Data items
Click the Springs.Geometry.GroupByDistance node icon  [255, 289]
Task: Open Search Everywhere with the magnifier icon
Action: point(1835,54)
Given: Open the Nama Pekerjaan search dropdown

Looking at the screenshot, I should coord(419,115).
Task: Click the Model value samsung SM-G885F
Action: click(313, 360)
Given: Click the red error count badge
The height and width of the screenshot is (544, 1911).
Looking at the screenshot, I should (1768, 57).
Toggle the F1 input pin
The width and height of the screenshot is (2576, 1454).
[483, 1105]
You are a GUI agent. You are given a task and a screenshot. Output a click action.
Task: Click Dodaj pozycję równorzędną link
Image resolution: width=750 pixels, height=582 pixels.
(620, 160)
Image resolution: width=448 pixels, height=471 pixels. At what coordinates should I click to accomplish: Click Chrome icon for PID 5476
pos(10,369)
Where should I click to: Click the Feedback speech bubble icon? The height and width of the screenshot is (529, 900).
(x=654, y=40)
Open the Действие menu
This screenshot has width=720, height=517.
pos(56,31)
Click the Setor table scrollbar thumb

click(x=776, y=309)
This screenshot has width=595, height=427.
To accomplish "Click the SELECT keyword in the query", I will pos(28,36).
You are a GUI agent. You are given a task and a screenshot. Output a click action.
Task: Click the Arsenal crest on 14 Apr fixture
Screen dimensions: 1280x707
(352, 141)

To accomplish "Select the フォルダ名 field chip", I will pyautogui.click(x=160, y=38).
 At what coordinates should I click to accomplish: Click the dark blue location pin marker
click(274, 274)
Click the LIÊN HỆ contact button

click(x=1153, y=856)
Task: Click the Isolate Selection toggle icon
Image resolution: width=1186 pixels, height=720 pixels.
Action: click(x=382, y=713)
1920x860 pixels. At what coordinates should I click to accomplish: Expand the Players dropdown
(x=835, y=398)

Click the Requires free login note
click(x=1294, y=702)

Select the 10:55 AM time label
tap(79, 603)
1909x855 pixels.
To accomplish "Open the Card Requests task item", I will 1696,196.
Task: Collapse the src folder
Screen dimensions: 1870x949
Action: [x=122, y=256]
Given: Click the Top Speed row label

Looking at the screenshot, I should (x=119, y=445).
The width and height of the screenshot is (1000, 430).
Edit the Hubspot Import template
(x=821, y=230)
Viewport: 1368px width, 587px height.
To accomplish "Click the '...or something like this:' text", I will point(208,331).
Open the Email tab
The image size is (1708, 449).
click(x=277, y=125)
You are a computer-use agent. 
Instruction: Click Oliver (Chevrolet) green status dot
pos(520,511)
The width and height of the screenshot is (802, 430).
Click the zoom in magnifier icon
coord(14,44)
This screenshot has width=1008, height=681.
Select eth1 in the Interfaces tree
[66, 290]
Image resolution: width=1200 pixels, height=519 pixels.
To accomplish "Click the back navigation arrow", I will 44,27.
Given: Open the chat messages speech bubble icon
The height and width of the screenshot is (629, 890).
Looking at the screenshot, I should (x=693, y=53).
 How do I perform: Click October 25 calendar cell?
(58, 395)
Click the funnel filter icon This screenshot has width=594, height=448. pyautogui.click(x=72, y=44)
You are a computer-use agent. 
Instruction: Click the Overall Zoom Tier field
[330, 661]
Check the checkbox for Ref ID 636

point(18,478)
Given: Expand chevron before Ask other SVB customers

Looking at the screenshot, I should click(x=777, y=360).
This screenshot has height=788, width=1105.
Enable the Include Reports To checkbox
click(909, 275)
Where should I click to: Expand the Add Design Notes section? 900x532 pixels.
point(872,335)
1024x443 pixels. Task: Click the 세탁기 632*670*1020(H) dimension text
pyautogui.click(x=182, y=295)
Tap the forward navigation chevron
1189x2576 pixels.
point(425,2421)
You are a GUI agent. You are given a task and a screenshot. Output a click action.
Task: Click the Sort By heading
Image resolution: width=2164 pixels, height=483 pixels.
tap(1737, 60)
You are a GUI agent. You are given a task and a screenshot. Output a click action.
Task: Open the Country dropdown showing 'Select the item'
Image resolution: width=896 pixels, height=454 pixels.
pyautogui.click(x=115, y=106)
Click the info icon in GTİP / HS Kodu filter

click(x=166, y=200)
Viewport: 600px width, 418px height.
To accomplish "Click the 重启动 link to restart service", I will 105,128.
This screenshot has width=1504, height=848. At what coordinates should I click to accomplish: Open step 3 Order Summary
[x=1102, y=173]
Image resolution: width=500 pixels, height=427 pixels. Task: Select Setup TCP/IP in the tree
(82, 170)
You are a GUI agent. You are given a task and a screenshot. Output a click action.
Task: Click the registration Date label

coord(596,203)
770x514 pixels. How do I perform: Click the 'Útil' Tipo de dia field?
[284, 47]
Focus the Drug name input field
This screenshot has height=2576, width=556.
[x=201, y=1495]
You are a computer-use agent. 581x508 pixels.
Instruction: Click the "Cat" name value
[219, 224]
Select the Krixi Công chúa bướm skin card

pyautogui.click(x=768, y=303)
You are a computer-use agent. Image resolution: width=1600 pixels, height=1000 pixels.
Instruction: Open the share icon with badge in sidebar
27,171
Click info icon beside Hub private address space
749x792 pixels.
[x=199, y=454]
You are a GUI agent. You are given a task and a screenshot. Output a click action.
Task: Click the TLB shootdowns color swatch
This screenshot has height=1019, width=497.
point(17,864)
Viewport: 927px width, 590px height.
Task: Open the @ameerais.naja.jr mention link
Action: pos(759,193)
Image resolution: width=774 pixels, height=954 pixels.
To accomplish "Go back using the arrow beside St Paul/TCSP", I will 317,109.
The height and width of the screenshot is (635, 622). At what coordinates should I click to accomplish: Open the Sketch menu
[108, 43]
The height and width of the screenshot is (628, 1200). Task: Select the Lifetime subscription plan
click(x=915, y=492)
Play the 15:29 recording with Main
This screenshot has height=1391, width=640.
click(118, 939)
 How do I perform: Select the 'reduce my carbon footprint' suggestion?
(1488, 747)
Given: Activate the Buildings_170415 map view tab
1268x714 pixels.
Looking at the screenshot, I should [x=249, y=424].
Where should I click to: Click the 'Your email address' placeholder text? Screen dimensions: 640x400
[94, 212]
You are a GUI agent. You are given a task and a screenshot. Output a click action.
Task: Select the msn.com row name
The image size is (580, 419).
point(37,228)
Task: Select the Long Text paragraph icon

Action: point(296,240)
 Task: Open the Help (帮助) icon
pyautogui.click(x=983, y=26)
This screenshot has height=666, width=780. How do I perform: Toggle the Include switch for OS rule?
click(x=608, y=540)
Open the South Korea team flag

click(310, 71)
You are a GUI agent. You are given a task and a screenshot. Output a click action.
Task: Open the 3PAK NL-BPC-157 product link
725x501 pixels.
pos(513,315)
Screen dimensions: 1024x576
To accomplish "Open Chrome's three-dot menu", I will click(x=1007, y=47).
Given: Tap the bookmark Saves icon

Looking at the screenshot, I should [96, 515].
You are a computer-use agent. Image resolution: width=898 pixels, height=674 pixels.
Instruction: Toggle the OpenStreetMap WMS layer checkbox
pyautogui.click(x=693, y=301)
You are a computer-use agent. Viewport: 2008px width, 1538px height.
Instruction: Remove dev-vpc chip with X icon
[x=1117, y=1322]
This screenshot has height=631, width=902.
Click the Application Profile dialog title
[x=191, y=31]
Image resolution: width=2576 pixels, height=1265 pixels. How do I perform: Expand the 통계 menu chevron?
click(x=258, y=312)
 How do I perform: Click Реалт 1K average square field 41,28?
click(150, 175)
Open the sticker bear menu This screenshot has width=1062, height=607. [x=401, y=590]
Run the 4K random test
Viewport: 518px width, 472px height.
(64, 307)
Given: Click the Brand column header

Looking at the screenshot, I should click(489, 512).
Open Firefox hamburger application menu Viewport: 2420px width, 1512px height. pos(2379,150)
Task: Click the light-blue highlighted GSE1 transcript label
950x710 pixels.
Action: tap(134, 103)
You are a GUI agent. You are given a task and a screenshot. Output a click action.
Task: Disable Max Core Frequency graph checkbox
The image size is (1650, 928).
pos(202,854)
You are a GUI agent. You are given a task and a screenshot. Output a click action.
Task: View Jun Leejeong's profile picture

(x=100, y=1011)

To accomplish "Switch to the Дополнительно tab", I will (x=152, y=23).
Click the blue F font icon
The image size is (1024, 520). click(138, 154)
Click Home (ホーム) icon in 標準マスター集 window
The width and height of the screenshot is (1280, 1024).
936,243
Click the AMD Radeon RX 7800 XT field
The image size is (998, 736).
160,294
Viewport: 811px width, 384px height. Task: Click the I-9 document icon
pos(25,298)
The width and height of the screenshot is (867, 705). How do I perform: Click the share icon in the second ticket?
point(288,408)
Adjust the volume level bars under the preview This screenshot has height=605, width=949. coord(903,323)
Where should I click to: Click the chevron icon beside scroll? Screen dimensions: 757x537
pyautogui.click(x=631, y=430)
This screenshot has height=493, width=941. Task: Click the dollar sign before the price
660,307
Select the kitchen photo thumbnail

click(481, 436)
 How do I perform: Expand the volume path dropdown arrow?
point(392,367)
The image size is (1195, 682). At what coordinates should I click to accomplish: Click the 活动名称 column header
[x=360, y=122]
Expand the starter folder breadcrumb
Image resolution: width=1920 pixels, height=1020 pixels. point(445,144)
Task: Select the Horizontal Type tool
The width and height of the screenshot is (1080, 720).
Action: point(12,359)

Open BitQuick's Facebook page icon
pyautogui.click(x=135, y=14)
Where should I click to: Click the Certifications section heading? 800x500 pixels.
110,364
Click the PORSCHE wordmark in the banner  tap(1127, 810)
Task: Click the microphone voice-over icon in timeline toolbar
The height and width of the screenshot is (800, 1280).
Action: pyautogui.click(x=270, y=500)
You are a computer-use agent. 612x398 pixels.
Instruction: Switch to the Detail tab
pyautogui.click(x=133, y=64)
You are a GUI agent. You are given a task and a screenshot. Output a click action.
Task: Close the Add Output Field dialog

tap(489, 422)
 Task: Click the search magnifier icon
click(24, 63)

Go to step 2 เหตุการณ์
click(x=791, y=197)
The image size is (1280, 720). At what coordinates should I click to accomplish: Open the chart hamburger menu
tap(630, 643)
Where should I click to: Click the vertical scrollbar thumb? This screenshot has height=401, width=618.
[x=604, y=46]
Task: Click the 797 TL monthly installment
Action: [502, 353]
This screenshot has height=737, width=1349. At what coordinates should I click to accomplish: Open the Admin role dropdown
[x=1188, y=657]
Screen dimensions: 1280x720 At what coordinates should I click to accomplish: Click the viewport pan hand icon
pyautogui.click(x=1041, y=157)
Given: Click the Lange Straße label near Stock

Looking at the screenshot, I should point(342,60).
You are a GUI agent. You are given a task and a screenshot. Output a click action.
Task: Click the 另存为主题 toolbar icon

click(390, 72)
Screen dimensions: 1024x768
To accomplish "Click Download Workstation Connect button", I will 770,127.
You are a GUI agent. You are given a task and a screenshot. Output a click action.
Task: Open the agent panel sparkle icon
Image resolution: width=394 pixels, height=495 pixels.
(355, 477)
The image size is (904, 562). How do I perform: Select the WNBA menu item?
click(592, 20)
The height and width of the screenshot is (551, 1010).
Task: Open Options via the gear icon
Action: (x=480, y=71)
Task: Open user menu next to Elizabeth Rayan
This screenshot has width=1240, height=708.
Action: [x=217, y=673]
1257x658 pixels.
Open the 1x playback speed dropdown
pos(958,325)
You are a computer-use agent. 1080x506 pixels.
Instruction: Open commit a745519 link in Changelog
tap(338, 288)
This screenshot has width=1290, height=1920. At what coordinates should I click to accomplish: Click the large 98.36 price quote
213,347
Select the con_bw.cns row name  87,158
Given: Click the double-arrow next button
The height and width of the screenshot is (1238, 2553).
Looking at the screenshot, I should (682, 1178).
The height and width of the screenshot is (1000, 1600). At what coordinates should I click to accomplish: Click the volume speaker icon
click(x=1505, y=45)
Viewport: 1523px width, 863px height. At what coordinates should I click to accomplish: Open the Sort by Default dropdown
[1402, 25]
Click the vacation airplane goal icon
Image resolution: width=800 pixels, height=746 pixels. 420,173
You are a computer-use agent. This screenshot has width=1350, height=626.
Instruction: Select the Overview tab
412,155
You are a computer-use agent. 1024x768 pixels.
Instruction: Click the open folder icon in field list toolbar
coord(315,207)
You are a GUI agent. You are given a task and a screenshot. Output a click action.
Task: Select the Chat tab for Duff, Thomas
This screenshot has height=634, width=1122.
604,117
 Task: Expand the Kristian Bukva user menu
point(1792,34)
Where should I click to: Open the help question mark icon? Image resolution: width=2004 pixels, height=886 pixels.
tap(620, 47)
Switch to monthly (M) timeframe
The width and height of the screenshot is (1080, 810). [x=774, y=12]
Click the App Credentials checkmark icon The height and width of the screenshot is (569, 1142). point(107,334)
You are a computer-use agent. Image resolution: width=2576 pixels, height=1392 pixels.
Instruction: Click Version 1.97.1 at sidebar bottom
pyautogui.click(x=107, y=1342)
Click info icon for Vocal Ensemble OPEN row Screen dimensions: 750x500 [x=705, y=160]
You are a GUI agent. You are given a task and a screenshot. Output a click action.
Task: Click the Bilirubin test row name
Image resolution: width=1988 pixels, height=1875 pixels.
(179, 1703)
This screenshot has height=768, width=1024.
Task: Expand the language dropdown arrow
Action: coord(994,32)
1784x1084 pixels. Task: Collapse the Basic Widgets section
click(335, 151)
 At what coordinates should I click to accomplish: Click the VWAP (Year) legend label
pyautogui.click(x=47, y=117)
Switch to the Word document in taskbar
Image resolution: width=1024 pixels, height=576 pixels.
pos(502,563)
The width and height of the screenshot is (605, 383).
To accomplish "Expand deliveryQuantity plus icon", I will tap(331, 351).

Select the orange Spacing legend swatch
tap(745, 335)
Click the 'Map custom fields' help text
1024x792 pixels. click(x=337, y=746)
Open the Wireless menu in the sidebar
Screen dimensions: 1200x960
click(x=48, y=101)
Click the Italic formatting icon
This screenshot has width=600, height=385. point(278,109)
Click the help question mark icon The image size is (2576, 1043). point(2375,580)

● Written problem: Please return the stretch from the start of the data items through the line containing "click(x=776, y=309)", reproducing each line without any change.

● Expected answer:
Click the Springs.Geometry.GroupByDistance node icon  [255, 289]
Task: Open Search Everywhere with the magnifier icon
Action: point(1835,54)
Given: Open the Nama Pekerjaan search dropdown

Looking at the screenshot, I should coord(419,115).
Task: Click the Model value samsung SM-G885F
Action: click(313, 360)
Given: Click the red error count badge
The height and width of the screenshot is (544, 1911).
Looking at the screenshot, I should (1768, 57).
Toggle the F1 input pin
The width and height of the screenshot is (2576, 1454).
[483, 1105]
You are a GUI agent. You are given a task and a screenshot. Output a click action.
Task: Click Dodaj pozycję równorzędną link
Image resolution: width=750 pixels, height=582 pixels.
(620, 160)
Image resolution: width=448 pixels, height=471 pixels. At what coordinates should I click to accomplish: Click Chrome icon for PID 5476
pos(10,369)
Where should I click to: Click the Feedback speech bubble icon? The height and width of the screenshot is (529, 900).
(x=654, y=40)
Open the Действие menu
This screenshot has width=720, height=517.
pos(56,31)
Click the Setor table scrollbar thumb

click(x=776, y=309)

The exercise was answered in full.